Hay River ( Jun 12/00) - The mayor of Hay River wants the territorial government to devote more attention to economic development efforts in the South Slave region.

Jack Rowe believes the GNWT's vision for stimulating the economy has been too centred around the capital and it's time to broaden that vision so other communities can grow.

One example he cites is the government's plan to go north with the Slave Geological Road. Rowe doesn't understand why the government wants to construct the road out of Yellowknife and down the Ingraham Trail.

He said once the traffic flow on that road increases, cottage owners will eventually start complaining about it.

"Who will it really benefit from it? Industry benefits because you've got a road going north, but not one other soul other than the City of Yellowknife will have some traffic through there.

"If you put that road through Rae, you cut the overall cost of servicing those smaller communities.
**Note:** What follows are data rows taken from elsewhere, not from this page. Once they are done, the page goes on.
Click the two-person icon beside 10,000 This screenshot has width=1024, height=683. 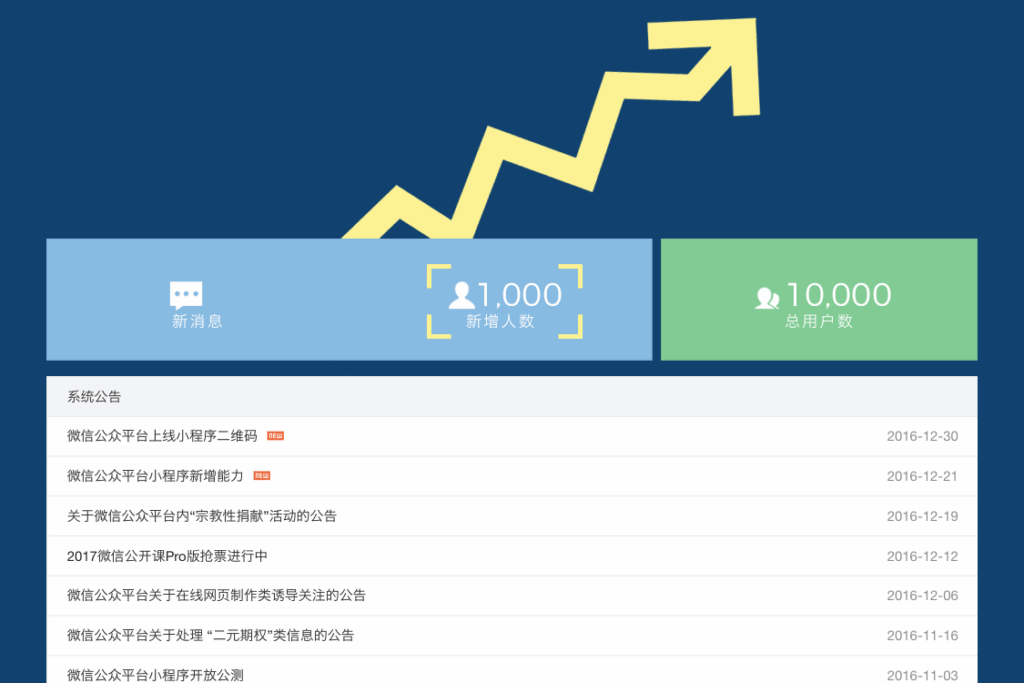[x=767, y=297]
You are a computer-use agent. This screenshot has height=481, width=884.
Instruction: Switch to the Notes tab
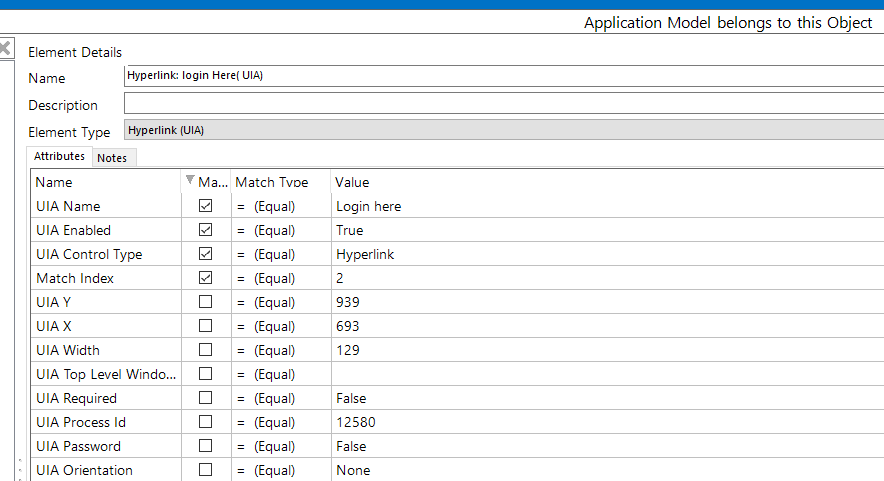112,158
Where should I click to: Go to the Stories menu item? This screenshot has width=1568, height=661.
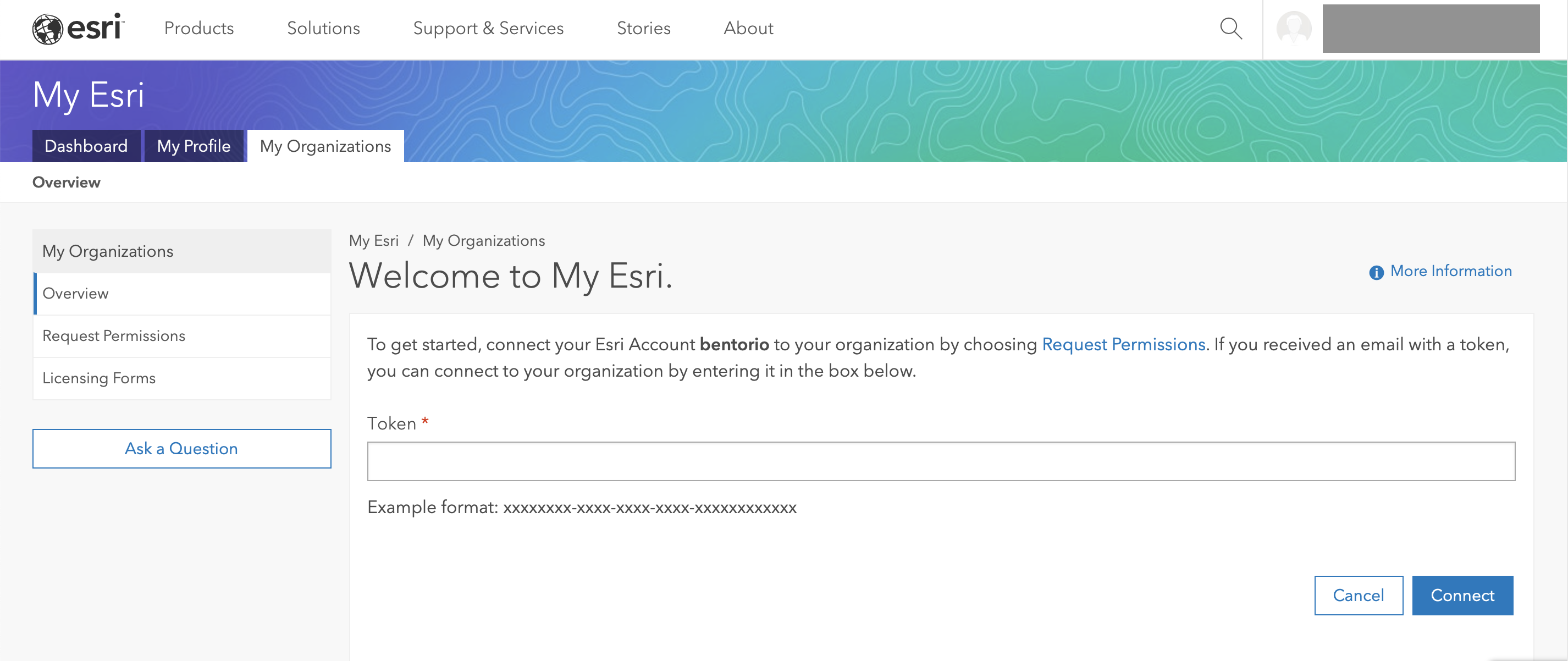(643, 29)
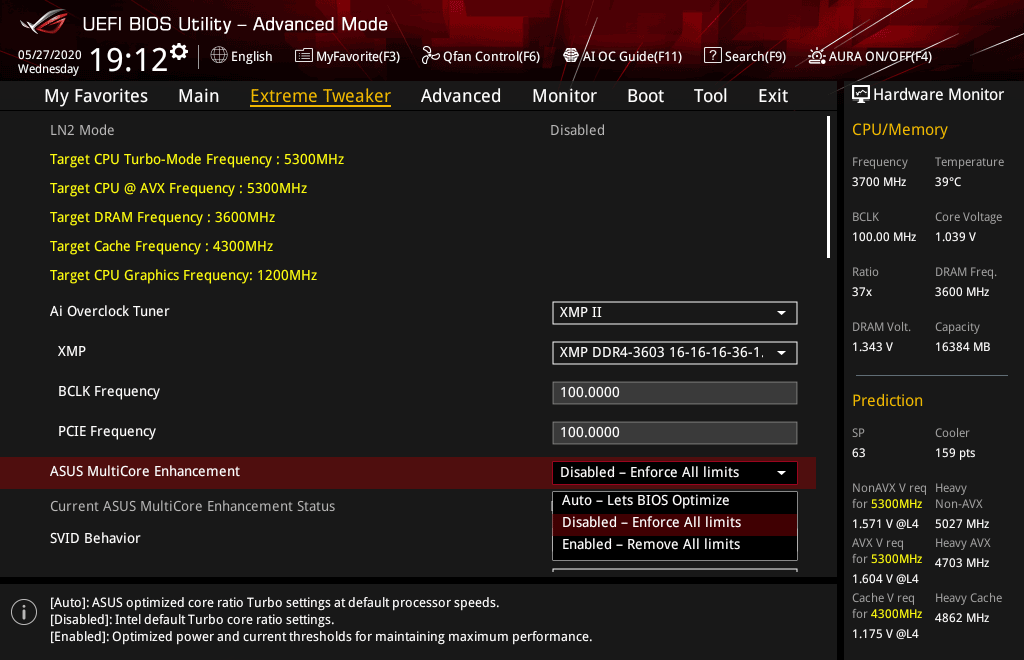Click the BCLK Frequency input field
The image size is (1024, 660).
[674, 393]
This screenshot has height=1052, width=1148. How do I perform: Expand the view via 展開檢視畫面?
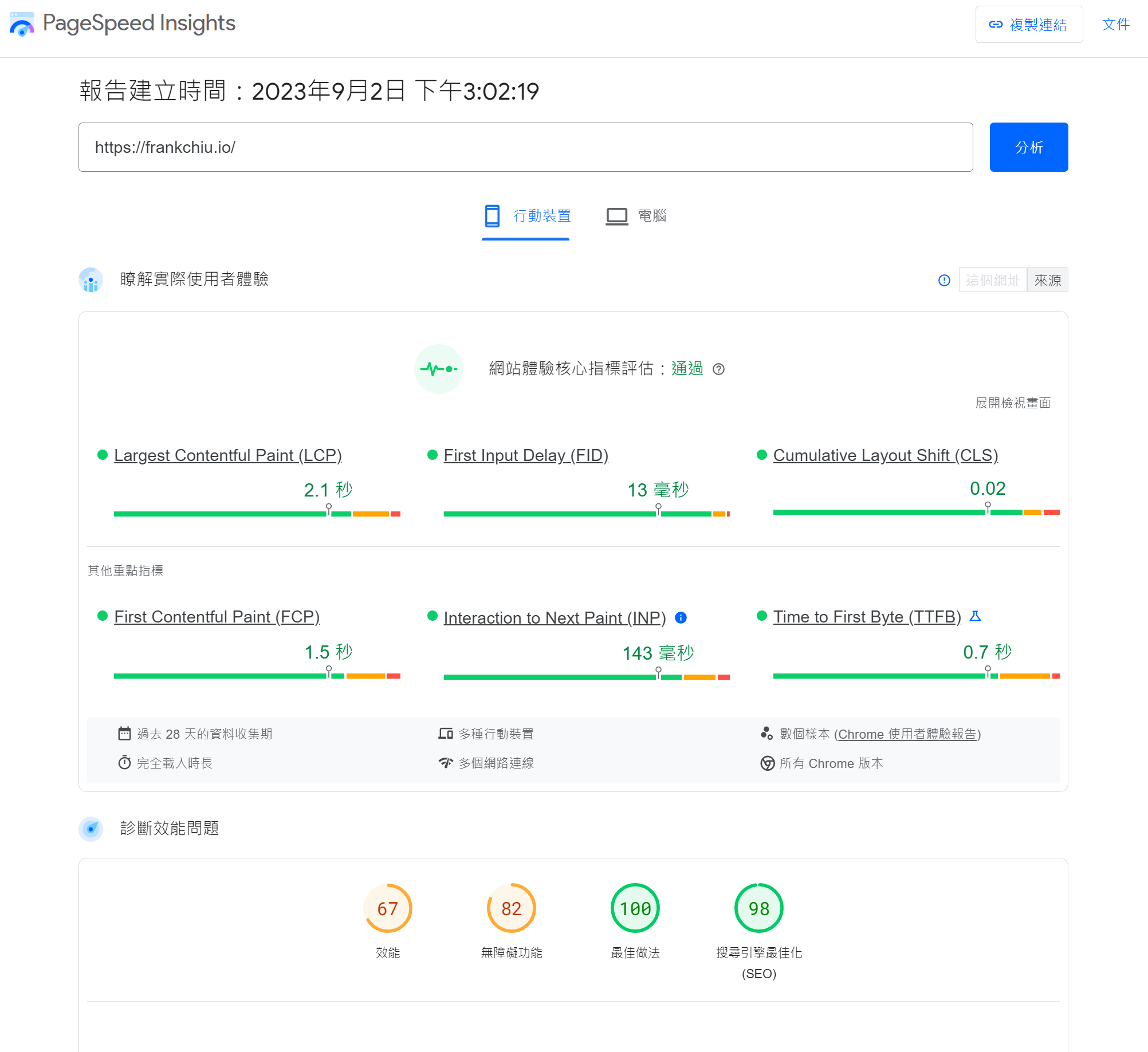pyautogui.click(x=1012, y=403)
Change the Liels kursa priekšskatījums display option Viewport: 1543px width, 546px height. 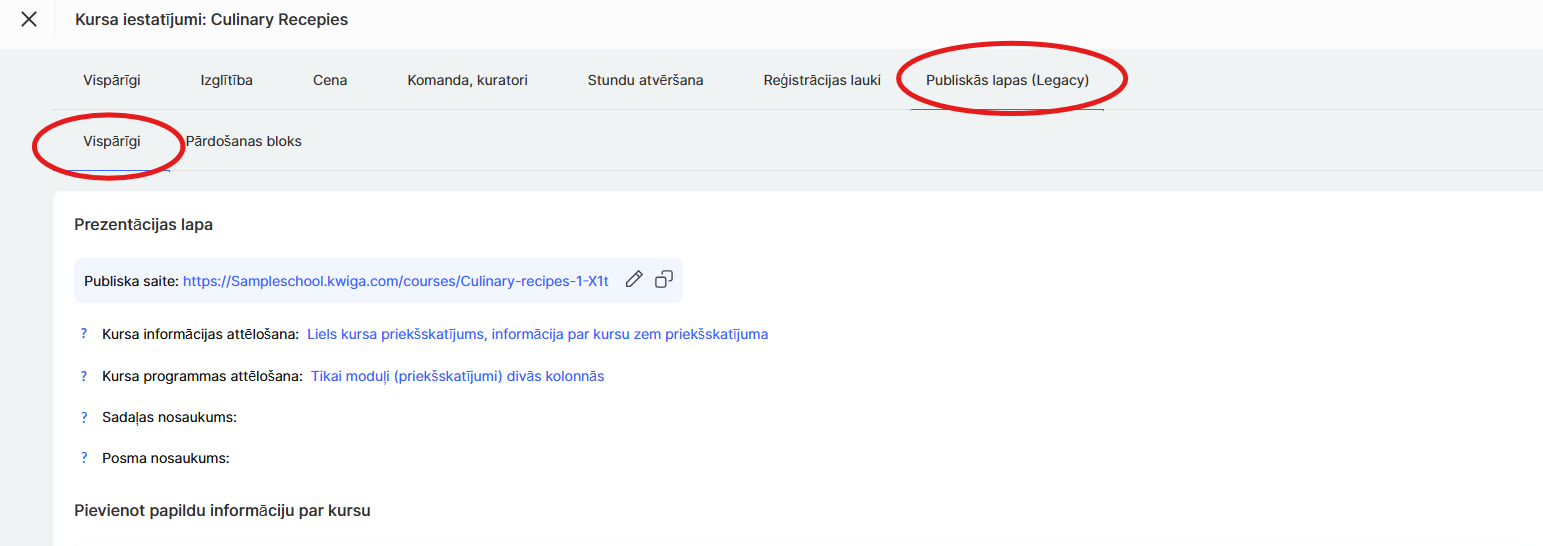tap(537, 334)
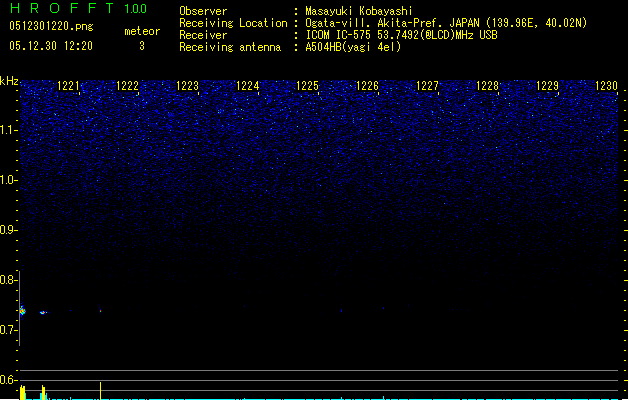The image size is (629, 400).
Task: Click the 1222 time marker
Action: 128,86
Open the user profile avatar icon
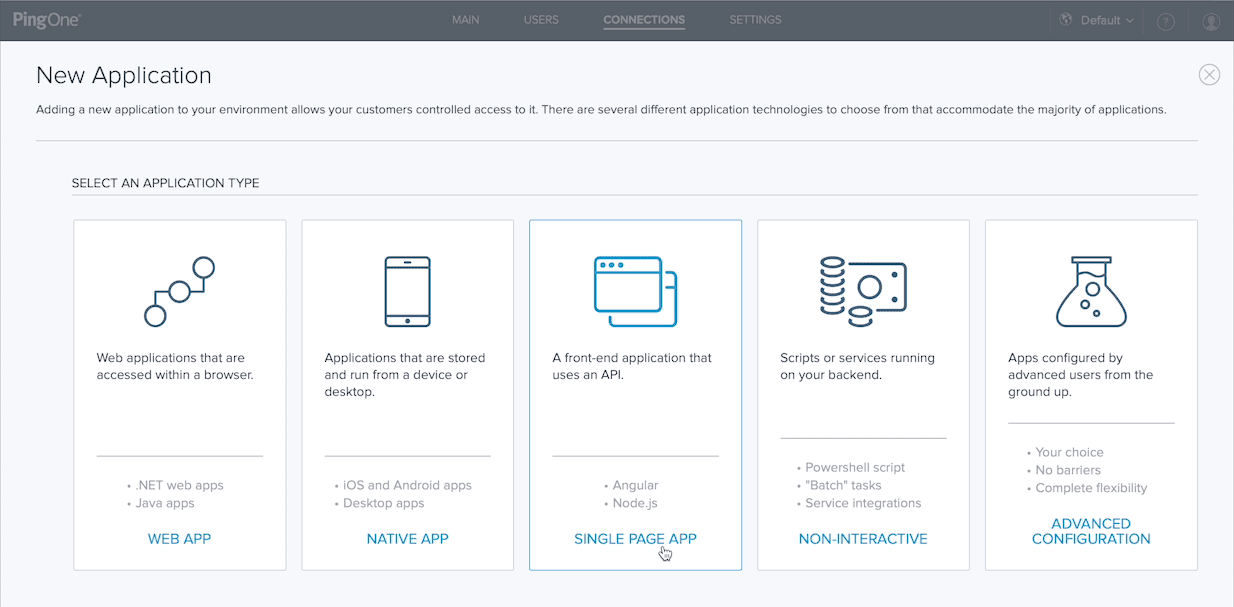 [1211, 21]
You could take those dollars that you were going to spend normally on winter road construction and on air travel and redistribute that and spend it on providing services instead of just one-shot costs," said Rowe.

Then, Rowe said, smaller communities in the North will be able to benefit more from the wealth of the North.

Shift the focus

"The focus of this government ... has been to try to retain Yellowknife as a strong capital centre, when in actual fact the problem with the way they're going about it is they're trying to use the administrative jobs that are there as economic tools.

"You're always going to get yourself in trouble when you're trying to be the be-all, end-all with government. Provide services that are required," he said.

As an overall policy, Rowe said the government has to look at what is good for regions such as the Sahtu, Deh Cho and South Slave areas.

"The sad part about a place like Fort Smith is they've developed the Aurora College. They no sooner did that, then they turn around and set up a big campus in Yellowknife and a big campus in Inuvik, so it takes away from utilizing Fort Smith as the main centre.

"If you're going to have that, develop it and create it as a university-type setting. Make sure that you put your resources in there and you could bring more expertise to that one location. How do you develop expertise over three sites with the amount of population that we've got?" said Rowe.

Jobs for young people

The mayor said he would like to know how the government is planning to develop the North and provide jobs for young people entering the workforce for the first time.

"How can people be assured they are going to be able to stay in their own communities?" he said.

Rowe wants the GNWT to ensure that all regions of the Northwest Territories are considered when mapping out a strategy for economic development in the North.

"The wealth should be distributed outside of the centre core. When there's good growth outside of the centre core, you'll see the centre core grow," he said.

If not, Rowe warns the NWT will end up with a "Yukon syndrome" where only one sustainable community will exist in the Northwest Territories.

"That's the challenge we have," Rowe said.